La brisa, que cada vez era más fría, jugaba con el mechón de pelo que le caía sobre la frente y no le dejaba ver los ojos. Interrumpió el relato para beber un sorbo de gin-tonic, se hizo un silencio sólido como una roca. Apenas se escuchaba el rumor de las olas que golpeaban contra el casco del barco. Era la oportunidad de disparar la pregunta, de sacarse la duda que le carcomía las entrañas, pero no se animó. Tuvo miedo de cometer un error.
Al pie de las escalinatas de Sacré Coeur, está la calesita de la plaza Saint Pierre, que tanto le gustaba a Amelie, pero no la cabina de teléfono. Lo dijo con nostalgia, como si el hecho de que no estuviera donde esperaba encontrarla fuera una pérdida irreparable. Lo miró a los ojos, esbozó una sonrisa y le habló de las gárgolas de Notre Dame, de las pesadillas que tuvo de chica después de ver en televisión a Quasimodo haciendo sonar las campanas de la catedral y del misterio de la piedra filosofal, no la de Harry Potter, sino la que los alquimistas ocultaron en la fachada del templo.
Le contó lo maravillada que quedó después de pasear por la ribera del Sena, parando cada vez que le vino en ganas, para husmear en los puestos de venta de reproducciones de obras de arte, tomar un café en una de las mesas de la vereda de un bistró del que olvidó el nombre o revolver las mesas de saldo de la legendaria librería Gibert Jeune en la Quai Saint-Michelle. Le confesó que no hizo el recorrido sola, sino de la mano de un hombre.
No se lo dijo, qué falta hubiera hecho, pero quedó claro que cuando fue a París estaba enamorada. Le contó que después de pasar el Pont Neuf preguntó por una ferretería y una mujer, que atendía un puesto callejero con las solapas del tapado levantadas para protegerse del frío, le indicó la dirección. Lo hizo sin dudar, con la confianza que le daba haberlo hecho muchas veces.

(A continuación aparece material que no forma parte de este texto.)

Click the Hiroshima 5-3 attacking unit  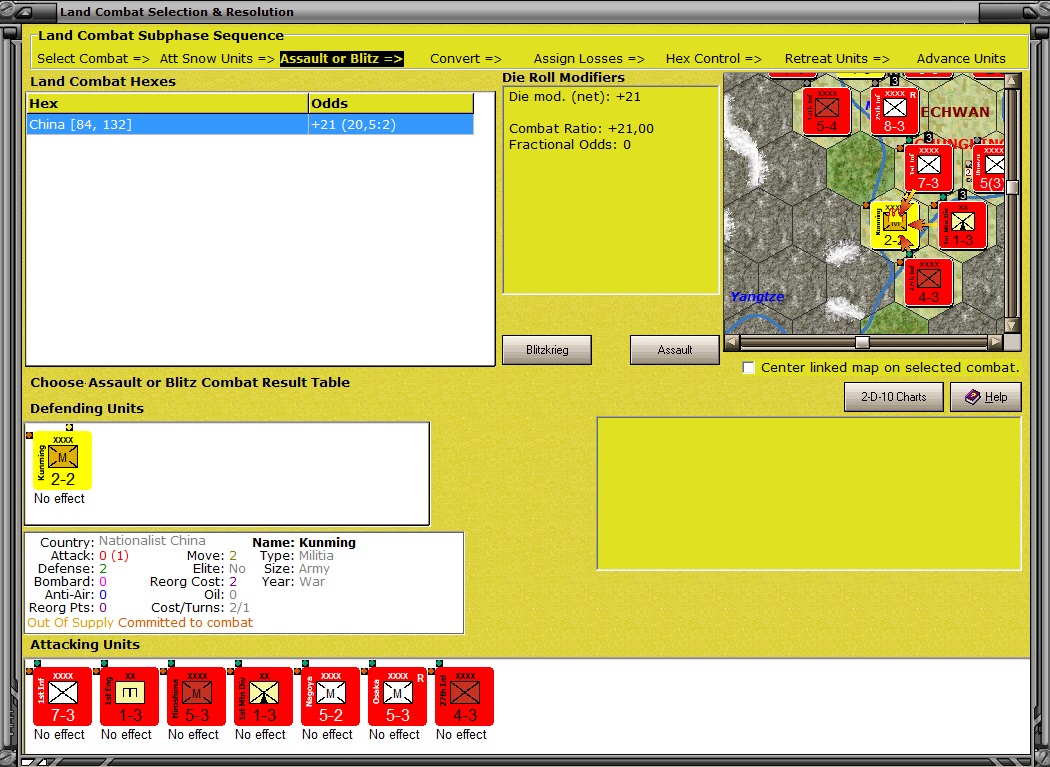[196, 696]
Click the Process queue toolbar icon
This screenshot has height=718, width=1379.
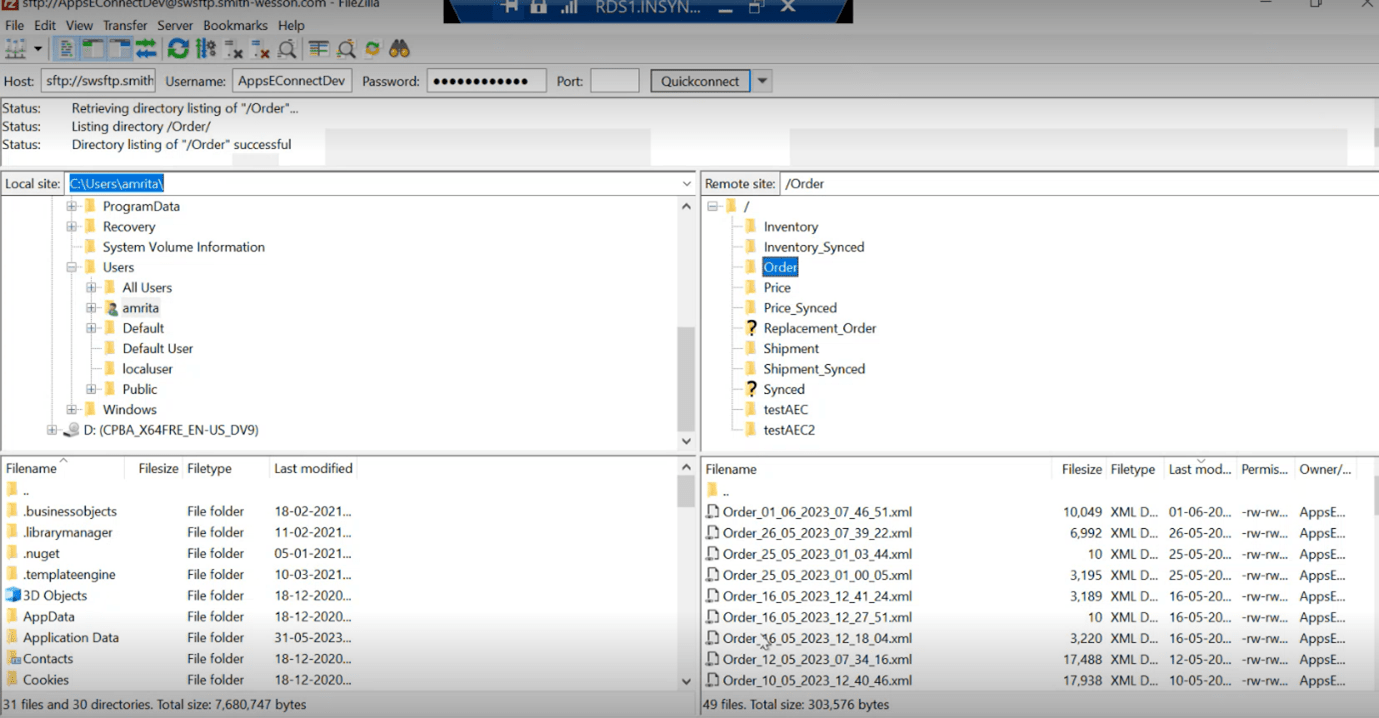point(206,49)
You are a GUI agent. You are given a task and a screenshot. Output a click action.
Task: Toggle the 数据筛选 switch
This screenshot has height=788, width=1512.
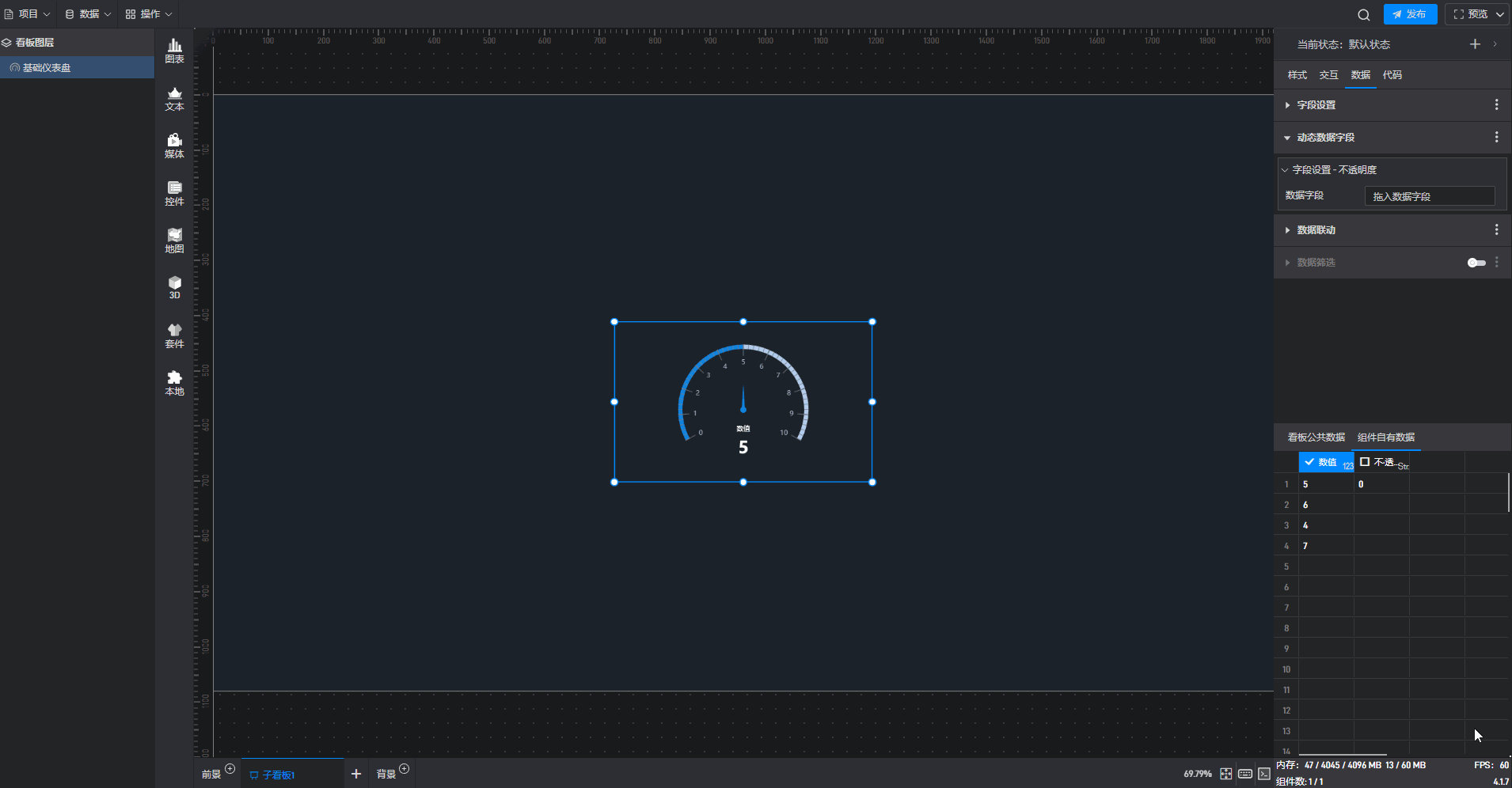(x=1476, y=263)
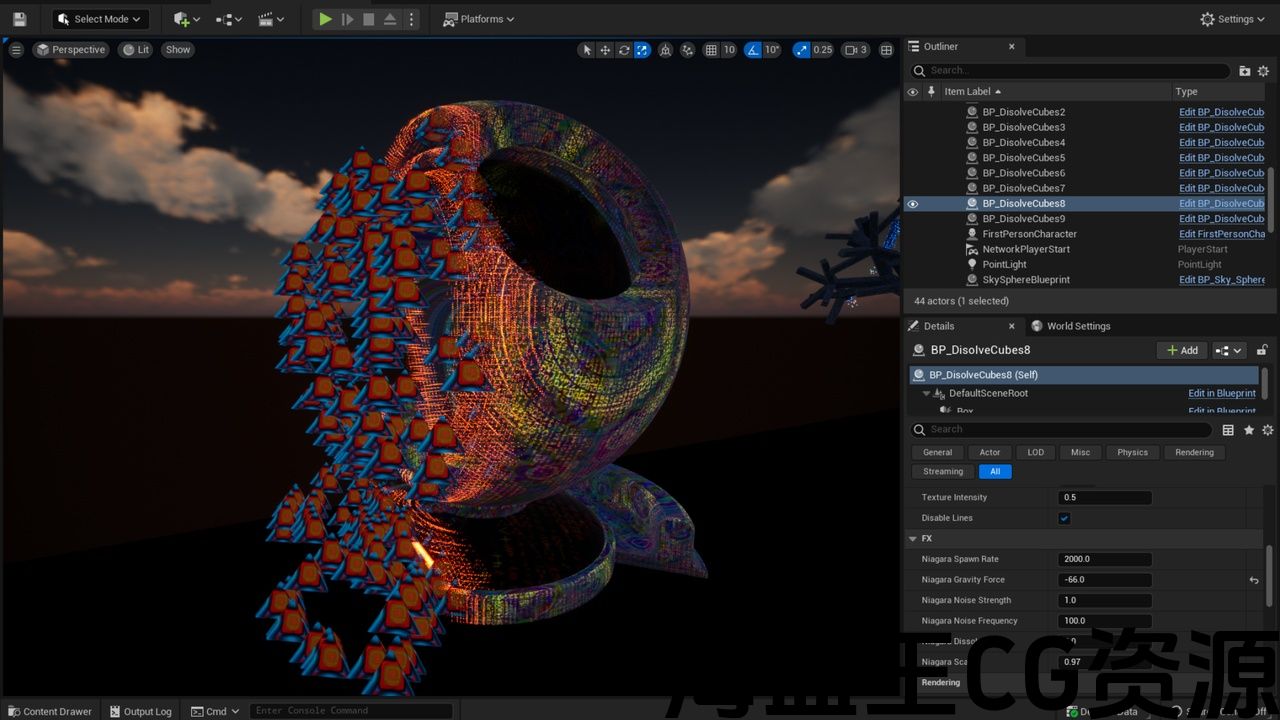The image size is (1280, 720).
Task: Uncheck the Disable Lines checkbox
Action: click(x=1064, y=518)
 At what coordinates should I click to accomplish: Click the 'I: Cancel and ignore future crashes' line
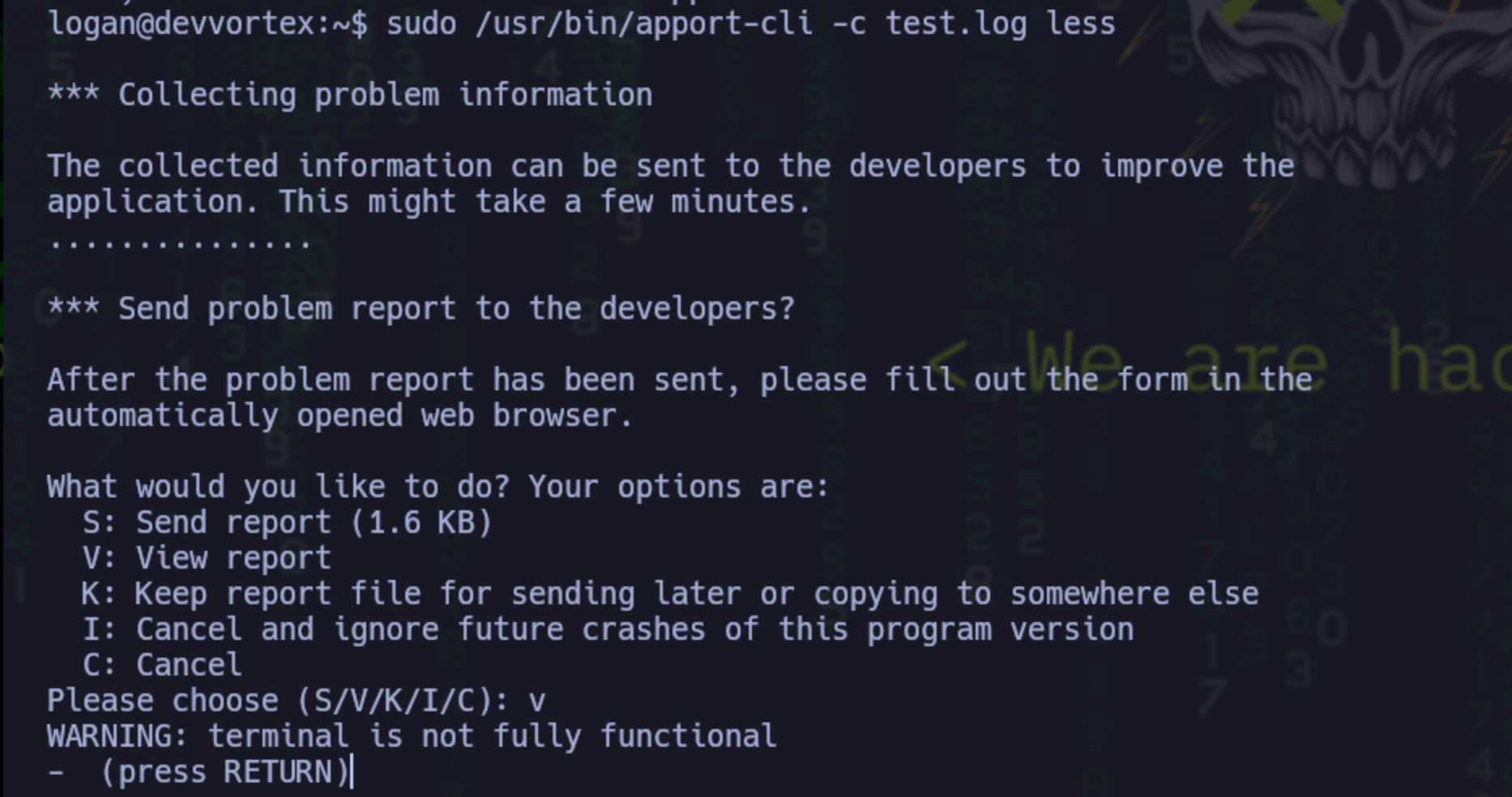pyautogui.click(x=609, y=629)
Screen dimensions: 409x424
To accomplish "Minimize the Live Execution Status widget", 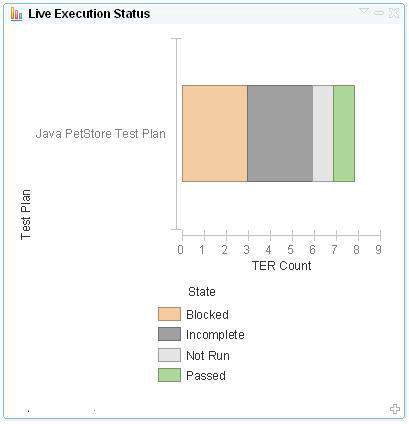I will (x=379, y=13).
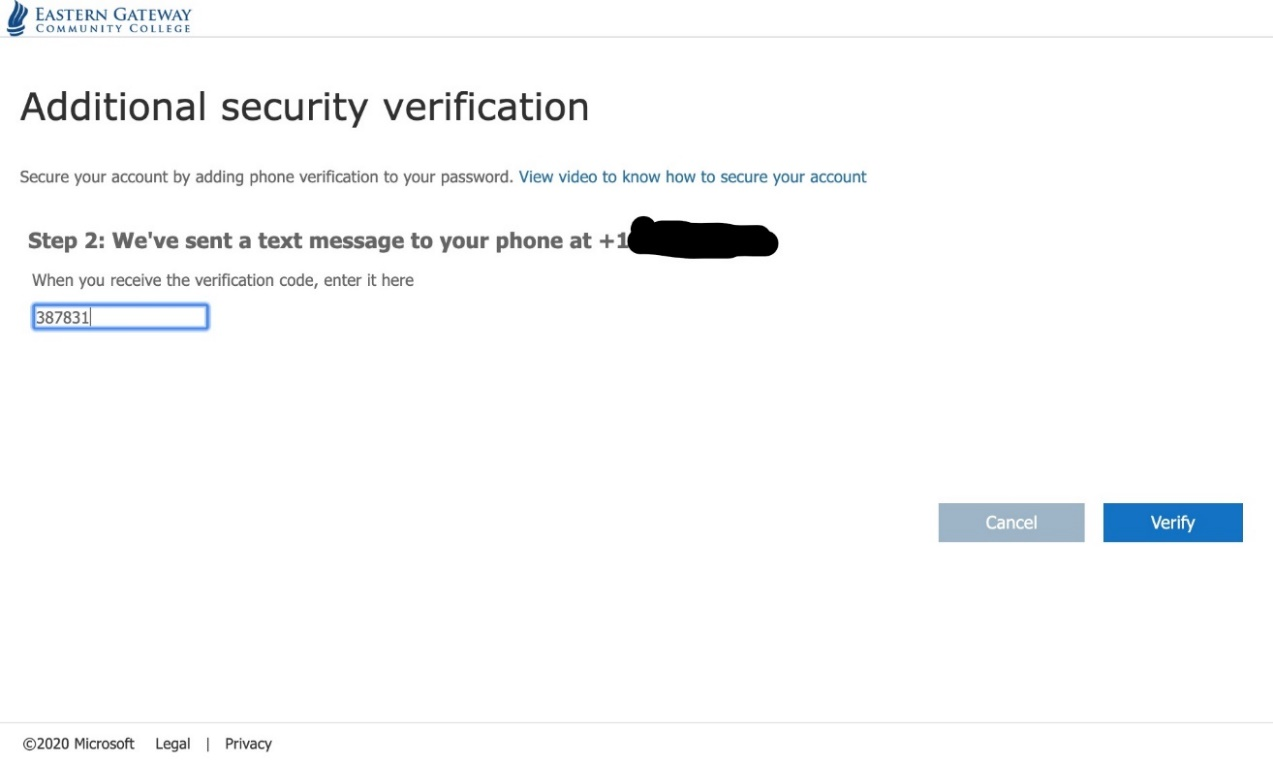Open the Privacy footer link
Viewport: 1273px width, 763px height.
tap(248, 744)
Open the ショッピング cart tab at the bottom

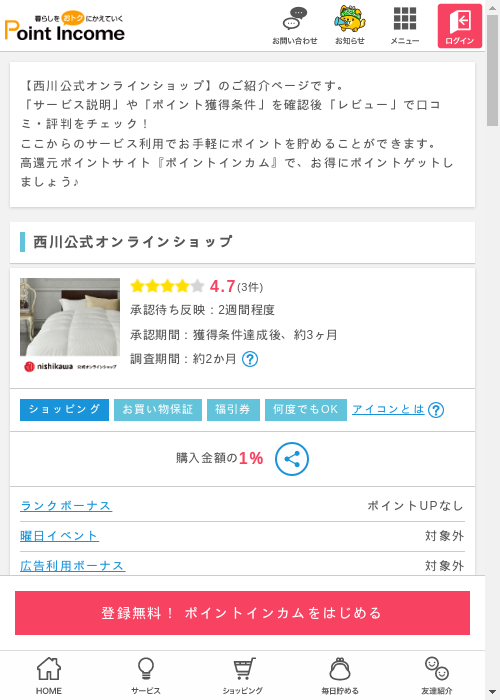click(242, 675)

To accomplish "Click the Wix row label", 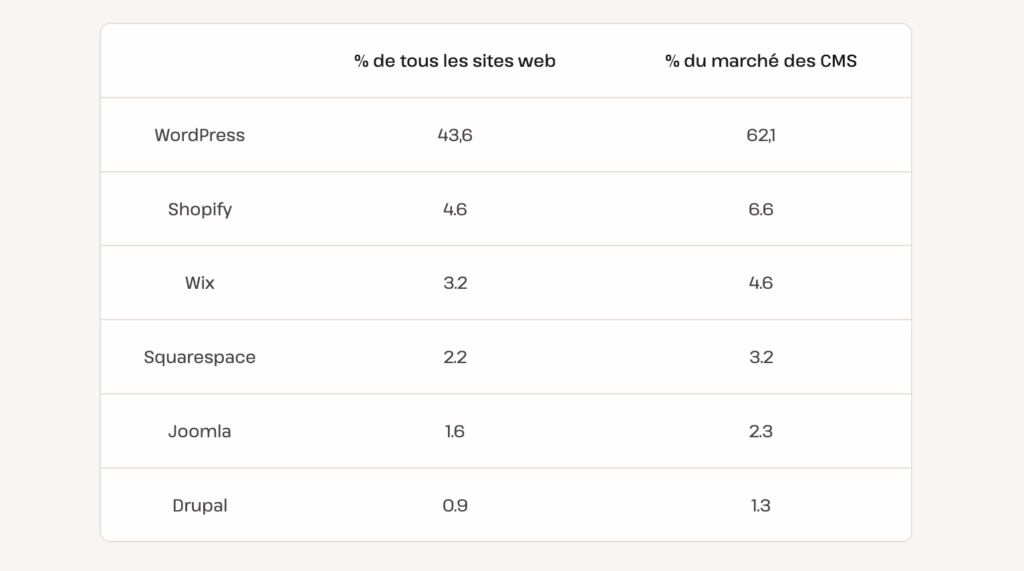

Dejó escapar una sonrisa cómplice, sabía qué buscaba y por qué.
Estaba en lo cierto, quería comprar un candado para cumplir la ceremonia que las parejas inevitablemente cumplen al visitar la ciudad: encadenan su destino al Pont des Arts y luego tiran la llave al Sena. Lo curioso es que la tradición nació de la novela “Tengo ganas de ti” de Federico Moccia que ni siquiera transcurre en París. El protagonista inventa la leyenda que asegura que los novios que le ponen un cerrojo a su amor no se separarán jamás.
Y no es así. Ella se lo dijo con los ojos húmedos, con la voz quebrada. La tarde que colgaron el candado, que tiraron la llave al río, que se juraron amor eterno, fue la última en la que recuerda haber sido feliz. Lo admitió avergonzada, como quien confiesa un crimen ante el juez. El viaje siguió, subieron a la Torre Eiffel, pasearon por Champs Ellysees, cenaron en un coqueto restó del barrio latino, a la luz de las velas. Pero no fue feliz.
Era el final de la historia, era la respuesta a la pregunta que quería hacerle y que afortunadamente no le había hecho. Por un momento se sintió aliviado. Ella levantó el vaso, hizo tintinear los hielos contra el vidrio para mostrarle que el gin-tonic se había terminado, y se encaminó a la barra del bar. El bajó la mirada y la dejó irse sin decir una palabra. La vio alejarse con la secreta esperanza de que se volviera y lo invitara a acompañarla.
Datos útiles
• Dónde comer: Café des 2 Molins, 15 Rue Lepic, la camarera no es la inquieta Amelie Paulin pero es un buen lugar para tomar un tentempié en un ambiente bohemio. A partir de las 20 happy hour de tragos.
• Qué visitar: Museo de Montmartre, 13-14 rue Cortot, un repaso por la historia del barrio bohemio de París, ubicado en el edificio más antiguo donde vivieron pintores como Renoir y Utrillo.